自分が注目を集めたのに気づいたのか、表情を和らげ軽く頭を下げた。
「すみません、独り言です、気にしないでください」
続けて、
「わたしは白凰日報の記者で、英東児(はなぶさ・とうじ)といいます。陵とはパールを取材したときに知り合いました」
と、簡潔に自己紹介をした。
「手紙はNo.7でした。ラッキーセブン・・・なわけないですよね」
苦笑して、寝癖のついた髪をかく。
「ひょっとしたら皆さんに話を伺うことがあるかもしれません。そのときはよろしくお願いします」
そう言うと、輪になった10人に視線を向けた。
英 東児(はなぶさ・とうじ)
31才・男
白凰日報社記者
自己紹介がその女性の順番になった時、皆が一様に息を飲んだ。
そこにいたのは、あなたたちをこの廃ビルに呼び出した張本人、陵世羅だったからだ。
いち早く赤室翔彦が世羅に迫り、その両肩をきつく掴む。
「陵君! 君、一体、どうして・・・!」
翔彦に肩を掴まれ、ガクガクとその身体を揺さぶられる世羅。しばらく翔彦にされるがままになっていた世羅だったが、そっと翔彦の手から逃れると、悲しそうに、申し訳なさそうに、首を横に振った。
「ごめんなさい、違うんです」
世羅の様子を見て、ハッと我に返る翔彦。翔彦に掴まれていた肩を抱くようにして一歩後退り、皆から顔を逸らして世羅―――と思われた女性―――は小声で身分を明かした。

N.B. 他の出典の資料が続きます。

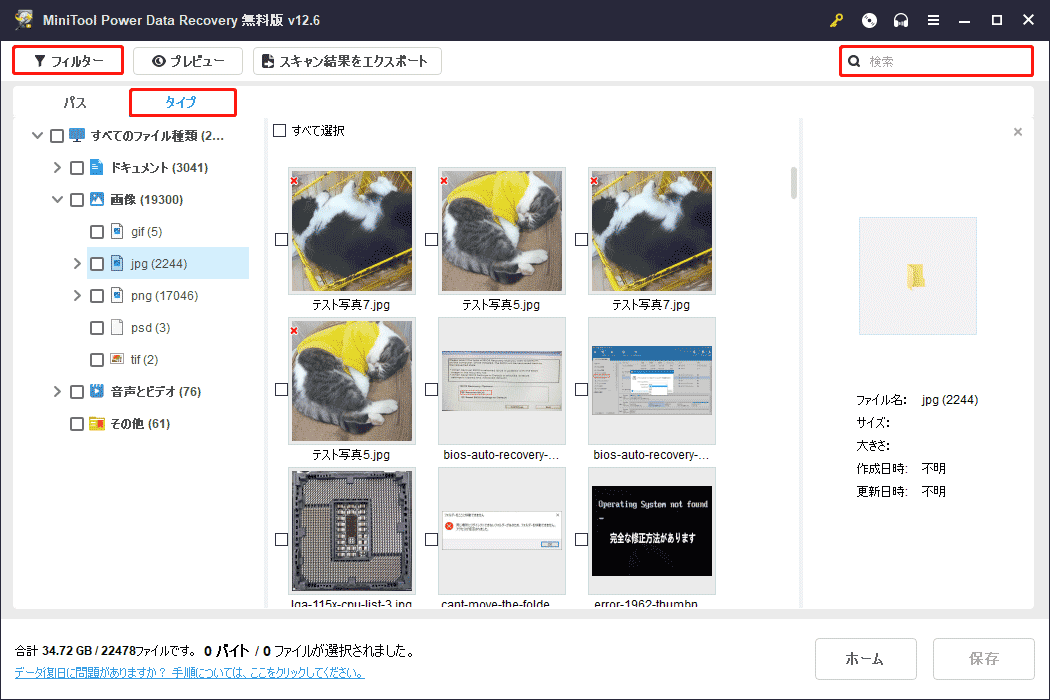Image resolution: width=1050 pixels, height=700 pixels.
Task: Enable the すべて選択 checkbox
Action: pos(278,131)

「陵杏里(みささぎ・あんり)。世羅は私の2つ上の姉です」
冷静になってみれば彼女―――杏里が世羅と別人である事は明白だった。容姿こそ杏里と世羅は瓜二つであり、姉妹であることは疑い様もない。しかし、生気に溢れた弾けるような快活さを湛えていた世羅の表情と、何処となく薄幸そうで縋るような眼差しをした杏里の表情は、似て非なるものだ。活動的な世羅がスポーティなショートカットであったのに対し、大人しい印象を受ける杏里には影を落とすロングが似合っている。世羅は派手なピンクのスーツを颯爽と着こなしていたが、目の前の杏里は飾り気のない白のブラウスに茶色い長めのスカート、山吹色のカーディガンという如何にも地味な出で立ちだ。
「済まない、取り乱してしまって・・・」
翔彦はバツが悪そうに杏里に頭を下げた。杏里は「・・・いえ」と小声で謝罪を受け入れたが、胸の前で交差された腕で己の肩を抱くその姿は、微かな批難とやんわりとした拒絶を感じさせた。

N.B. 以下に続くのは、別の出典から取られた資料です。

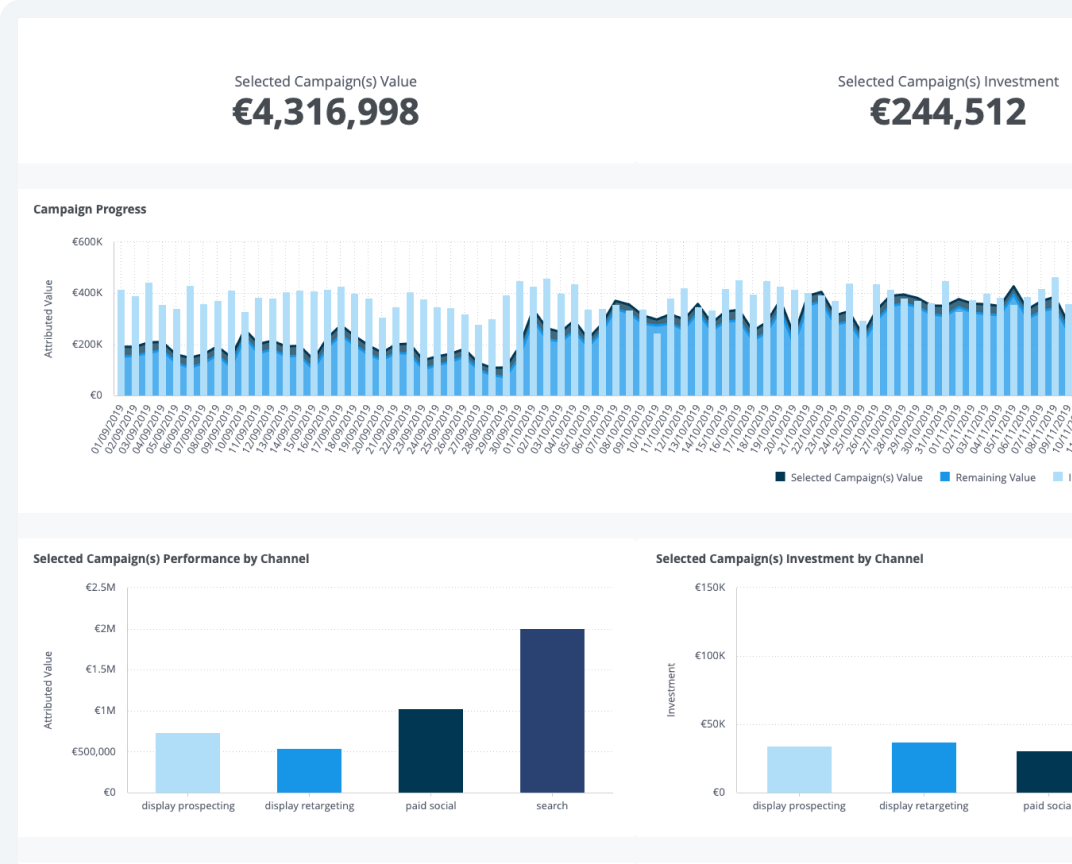The image size is (1072, 864).
Task: Click the display prospecting bar in Investment chart
Action: pyautogui.click(x=799, y=770)
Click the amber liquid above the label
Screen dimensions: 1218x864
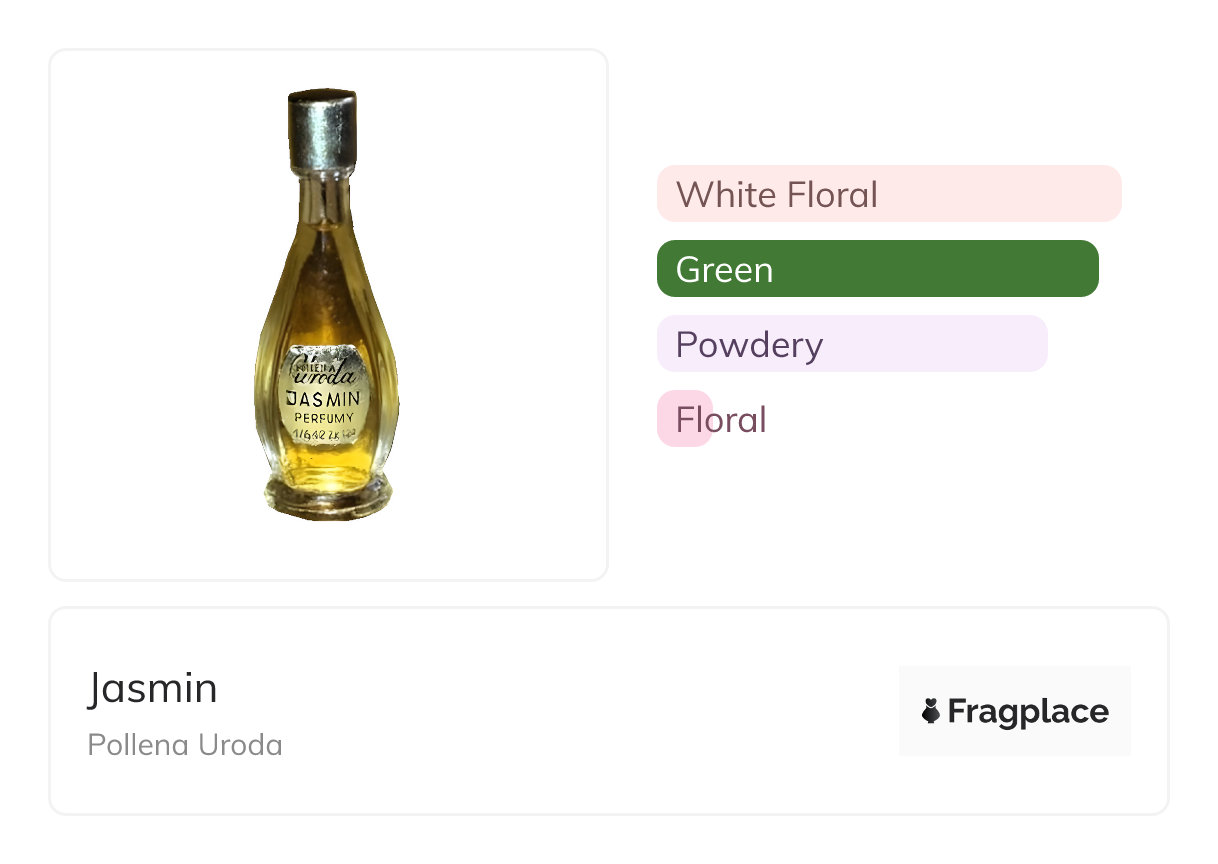pyautogui.click(x=322, y=290)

「私への手紙にはNo.12と書かれていました。手紙の真相を知りたいのは皆さんと同じです。どうか皆さんの力を貸してください」
自らの肩を抱いたまま、杏里は一同に懇請したのだった。
陵 杏里(みささぎ・あんり)
26才・女
ブティック店員(世羅の妹)
自己紹介を終えると、赤室翔彦の提案で互いの連絡先を教え合う。幸い集まった全員が携帯電話を所持していたので、この作業は簡単なものだった。
「個人のできる範囲で構いません。よろしくお願いします」
翔彦によるこの言葉で、輪は解け、解散となった。